2. Held by Ronald Erickson, the Reporting Person and Dia Armenta, the Reporting Person's wife.
3. Held by Juliz Limited Partnership- Family LP.
4. Held by J3E2A2Z Limited Partnership.
5. Held by Cerillion N4, an entity that is 50% owned by Dia Armenta, the Reporting Person's wife.
6. Price subject to adjustment.
7. Option shares vest upon the Company's successful listing of its Common Stock on Nasdaq or the New York Stock Exchange (including the NYSE American Market).

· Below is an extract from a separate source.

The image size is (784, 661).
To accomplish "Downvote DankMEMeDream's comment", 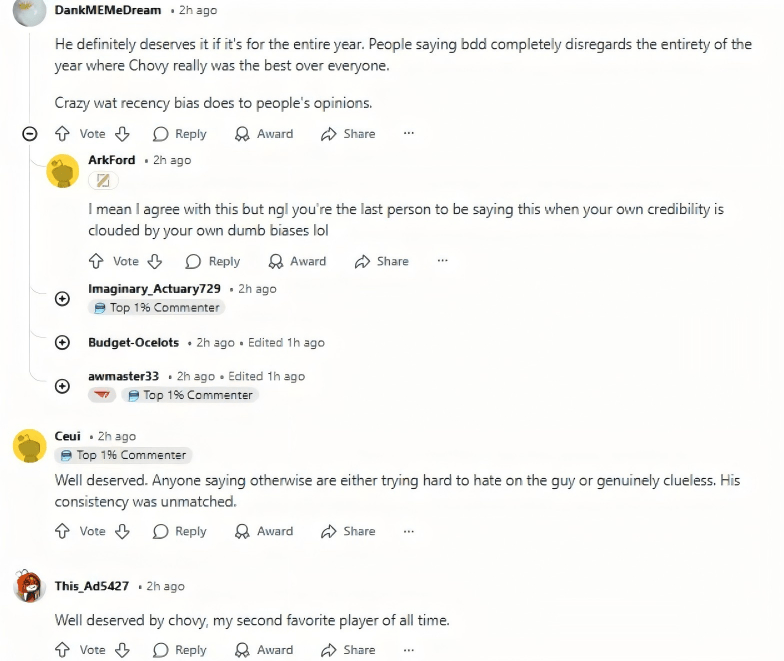I will point(122,134).
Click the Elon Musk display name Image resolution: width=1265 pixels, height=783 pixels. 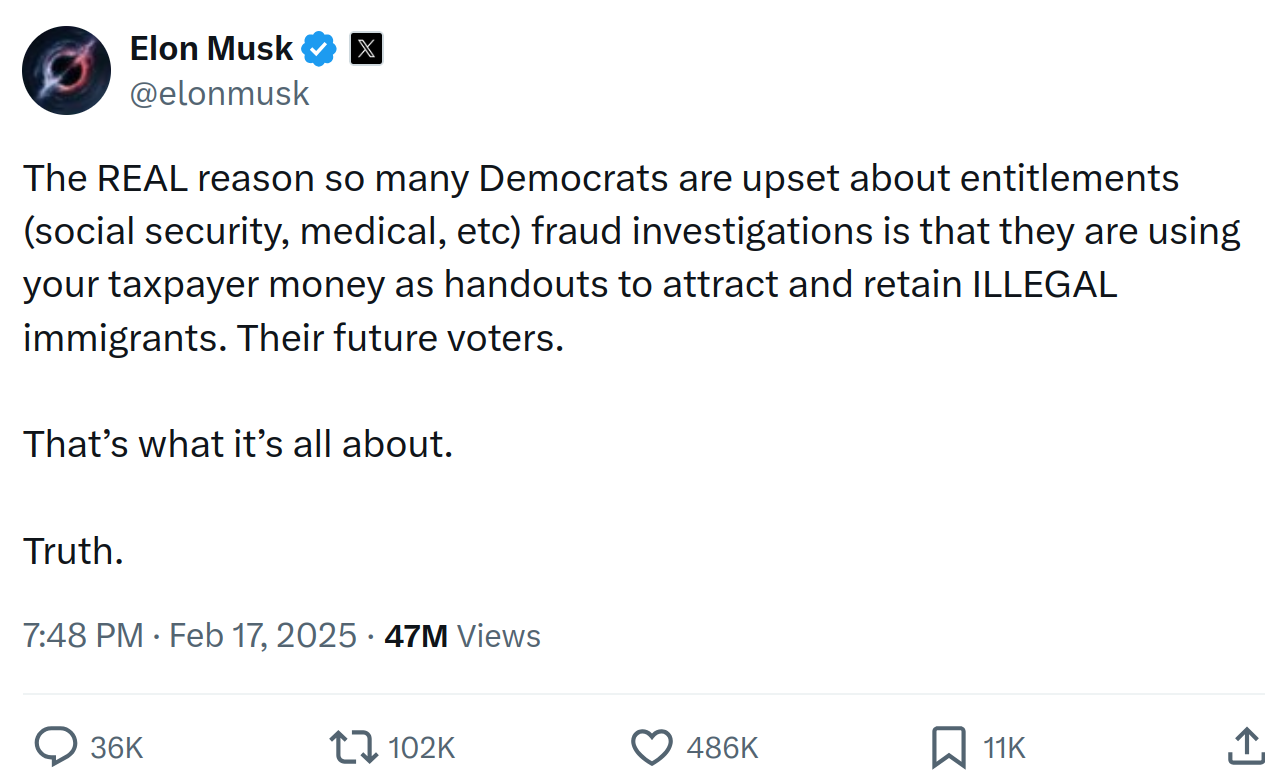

8. Milestone-based Option shares vest upon the Company's successful milestone achievements set forth in two Stock Option Agreements dated 12/15/2020.
9. Options vest quarterly over four years. Immediate vesting upon the occurrence of a Change-in-Control.
Remarks:
This Form 4 Amendment is filed to correctly update the first two line items of Warrant to Purchase Common Stock in Table II above. The Exercise Price, Date Exercisable and Expiration Date have been updated per Extension of Warrant Agreements dated 01/19/2023.
/s/ Ronald P. Erickson 10/12/2023
** Signature of Reporting Person Date
Reminder: Report on a separate line for each class of securities beneficially owned directly or indirectly.
* If the form is filed by more than one reporting person, see Instruction 4 (b)(v).
** Intentional misstatements or omissions of facts constitute Federal Criminal Violations See 18 U.S.C. 1001 and 15 U.S.C. 78ff(a).
Note: File three copies of this Form, one of which must be manually signed. If space is insufficient, see Instruction 6 for procedure.
Persons who respond to the collection of information contained in this form are not required to respond unless the form displays a currently valid OMB Number.